ReplyDeleteThis very suggestion came up at a meeting I and several members of the North Dock Tin Boat Association had last week with the Mayor Hallenbeck, Mayor's Aide Gene Shetsky, Common Council President Don Moore, City Attorney Cheryl Roberts, and Sgt Anthony Moon of the Hudson Police Department. I compared that recommendation to a proposal put forth several months back by GalVan Initiatives to move the Robert Taylor House, Hudson's oldest surviving house, from the head of Tanners Lane to another location on lower Union Street. On June 8th, the Historic Preservation Commission denied a certificate of appropriateness on the grounds that the Robert Taylor house is integral to the neighborhood in which it's situated and moving it would be to the detriment of the neighborhood.
I feel the same about the shacks and cabins at the Furgary Boat Club. These structures were born from the land on which they sit; they were built with the blood, sweat, and tears of our ancestors. They belong there. They hold stories of many generations of families that have used the North Dock. Moving the structures to another location leaves an incongruous account of the Furgary's history for future generations to try to piece together and never really fully understand or appreciate.
Worse yet is the idea that can easily be read between the lines of the public notice that the structures may be demolished. They would be erased, only to be remembered by those who are lucky enough to have been a part of the Furgary's history. Years from now, people will remember with fondness the community that once was the Furgary Boat Club and bitterly recall how it was destroyed in the name of "progress." The tale will be lumped in with other stories of the demolition of the historic houses on Front Street that were torn down so the Terrace Apartments could be built, how the homes on Mill Street disappeared and were replaced by industrial buildings, how Gold's was finally forced to leave Columbia Street after serving the surrounding neighborhood and acting as a local gathering place for so many years.
In the last month, we've seen a groundswell of support to preserve the Furgary. We've all been deeply touched by each person who has taken the time to visit, spend some time, ask questions about the history, document with photos and film, and just enjoy the unique serenity and beauty that is the Furgary Boat Club.

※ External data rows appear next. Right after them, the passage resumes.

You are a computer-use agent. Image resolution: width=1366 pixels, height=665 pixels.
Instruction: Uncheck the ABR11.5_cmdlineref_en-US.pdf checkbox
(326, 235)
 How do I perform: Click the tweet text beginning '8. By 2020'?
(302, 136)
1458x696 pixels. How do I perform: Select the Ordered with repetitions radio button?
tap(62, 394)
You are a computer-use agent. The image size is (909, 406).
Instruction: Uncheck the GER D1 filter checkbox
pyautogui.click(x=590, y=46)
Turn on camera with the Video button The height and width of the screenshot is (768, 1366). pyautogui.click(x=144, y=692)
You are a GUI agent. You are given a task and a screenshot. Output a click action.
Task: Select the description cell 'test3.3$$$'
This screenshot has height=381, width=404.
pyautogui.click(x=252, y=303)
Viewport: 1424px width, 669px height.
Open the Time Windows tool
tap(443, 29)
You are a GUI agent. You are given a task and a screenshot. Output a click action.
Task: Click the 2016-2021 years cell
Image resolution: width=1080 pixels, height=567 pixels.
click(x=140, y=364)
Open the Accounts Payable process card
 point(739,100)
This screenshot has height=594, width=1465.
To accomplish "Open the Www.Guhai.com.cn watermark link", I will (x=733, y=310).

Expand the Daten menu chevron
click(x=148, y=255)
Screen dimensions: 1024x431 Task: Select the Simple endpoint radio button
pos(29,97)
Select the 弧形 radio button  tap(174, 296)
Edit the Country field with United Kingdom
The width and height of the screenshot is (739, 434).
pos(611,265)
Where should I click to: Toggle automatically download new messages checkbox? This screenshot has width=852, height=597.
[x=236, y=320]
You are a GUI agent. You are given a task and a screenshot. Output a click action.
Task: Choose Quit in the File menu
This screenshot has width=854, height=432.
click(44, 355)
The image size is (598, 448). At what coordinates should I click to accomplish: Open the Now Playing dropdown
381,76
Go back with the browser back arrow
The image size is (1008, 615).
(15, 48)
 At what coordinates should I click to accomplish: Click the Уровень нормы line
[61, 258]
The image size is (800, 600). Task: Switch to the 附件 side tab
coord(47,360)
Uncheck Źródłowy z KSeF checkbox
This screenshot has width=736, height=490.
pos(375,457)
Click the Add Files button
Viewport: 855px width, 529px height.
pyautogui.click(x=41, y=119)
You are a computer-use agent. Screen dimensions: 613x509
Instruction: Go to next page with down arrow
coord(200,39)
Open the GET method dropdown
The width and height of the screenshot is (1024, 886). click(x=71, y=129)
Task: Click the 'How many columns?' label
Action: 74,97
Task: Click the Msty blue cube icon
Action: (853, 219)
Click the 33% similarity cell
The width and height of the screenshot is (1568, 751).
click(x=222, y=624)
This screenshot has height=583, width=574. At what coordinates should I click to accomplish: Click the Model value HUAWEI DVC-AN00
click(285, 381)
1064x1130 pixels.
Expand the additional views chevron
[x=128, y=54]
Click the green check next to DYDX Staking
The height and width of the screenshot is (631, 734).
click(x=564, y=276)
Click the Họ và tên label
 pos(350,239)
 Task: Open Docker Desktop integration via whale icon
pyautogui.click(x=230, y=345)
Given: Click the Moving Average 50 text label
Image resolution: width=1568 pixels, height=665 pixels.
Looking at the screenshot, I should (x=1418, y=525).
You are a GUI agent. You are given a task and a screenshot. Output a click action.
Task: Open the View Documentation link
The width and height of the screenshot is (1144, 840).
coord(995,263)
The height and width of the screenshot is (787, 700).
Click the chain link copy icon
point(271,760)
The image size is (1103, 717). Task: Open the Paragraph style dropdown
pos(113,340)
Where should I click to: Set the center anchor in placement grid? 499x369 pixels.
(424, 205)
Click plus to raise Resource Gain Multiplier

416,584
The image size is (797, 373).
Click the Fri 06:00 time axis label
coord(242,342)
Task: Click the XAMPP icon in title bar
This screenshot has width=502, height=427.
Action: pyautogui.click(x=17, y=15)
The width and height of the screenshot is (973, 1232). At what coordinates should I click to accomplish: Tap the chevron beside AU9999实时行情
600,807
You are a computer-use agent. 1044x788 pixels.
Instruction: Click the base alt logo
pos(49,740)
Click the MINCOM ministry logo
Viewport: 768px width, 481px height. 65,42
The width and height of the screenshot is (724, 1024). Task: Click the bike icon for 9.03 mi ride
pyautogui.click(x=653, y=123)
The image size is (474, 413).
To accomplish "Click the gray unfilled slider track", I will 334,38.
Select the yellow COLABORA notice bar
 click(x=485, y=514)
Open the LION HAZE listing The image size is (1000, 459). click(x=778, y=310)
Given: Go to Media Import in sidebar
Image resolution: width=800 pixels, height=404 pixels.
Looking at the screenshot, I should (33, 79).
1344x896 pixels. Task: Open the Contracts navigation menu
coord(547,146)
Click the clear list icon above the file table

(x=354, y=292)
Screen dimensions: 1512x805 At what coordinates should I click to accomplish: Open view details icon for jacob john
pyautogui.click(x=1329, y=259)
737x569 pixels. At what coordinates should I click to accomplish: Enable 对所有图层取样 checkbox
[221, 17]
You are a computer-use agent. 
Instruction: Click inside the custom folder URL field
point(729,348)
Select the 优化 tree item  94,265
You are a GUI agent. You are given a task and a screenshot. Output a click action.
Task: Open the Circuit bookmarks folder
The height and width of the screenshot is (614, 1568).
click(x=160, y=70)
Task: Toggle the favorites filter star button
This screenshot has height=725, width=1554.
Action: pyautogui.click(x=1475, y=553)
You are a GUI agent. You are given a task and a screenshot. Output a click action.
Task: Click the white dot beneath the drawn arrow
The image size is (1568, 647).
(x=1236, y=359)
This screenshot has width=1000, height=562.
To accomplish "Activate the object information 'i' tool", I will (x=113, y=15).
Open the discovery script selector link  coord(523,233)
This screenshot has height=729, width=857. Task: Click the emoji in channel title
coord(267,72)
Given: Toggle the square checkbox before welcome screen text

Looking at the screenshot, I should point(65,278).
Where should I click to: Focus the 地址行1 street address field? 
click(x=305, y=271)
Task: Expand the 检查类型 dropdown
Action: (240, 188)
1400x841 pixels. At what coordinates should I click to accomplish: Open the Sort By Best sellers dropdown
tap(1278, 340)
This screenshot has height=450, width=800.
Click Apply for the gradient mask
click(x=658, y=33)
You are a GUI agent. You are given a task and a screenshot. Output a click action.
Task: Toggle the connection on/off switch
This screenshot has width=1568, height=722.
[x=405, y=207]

I respectfully ask that everyone in Hudson take a good hard look at what's happening and decide if you are comfortable with the City of Hudson making yet another mistake to destroy a significant part of our local history, as they have so many times before, only to look back several years later and realize they'd made a colossal mistake that can never be reversed.
Did I miss something in all that has taken place regarding the Furgary Boat Club?
ReplyDeleteIsn't this all about $4.4 million that the City has or will receive from the State for the
Water & Sewage Plant funding? The other items just distractions & politics.
Please tell me more about Hudson's Politicians concern for saving History & send it off to all the people forced from their homes for the sake of "urban renewal" in the 1960's.
Yes Furgarians Hudson City History does repeat itself.
Please sing the song by Joni Mitchell, "Big Yellow Taxi", it starts out with "they paved paradise and put up a parking lot............they took all the trees and put 'em in a tree museum, etc.
Good luck Mr. Mendolia.
@tmdonofrio, I'm under the impression that the money for the sewage plant turned on ownership of the Furgary site, rather than potential future rental schemes.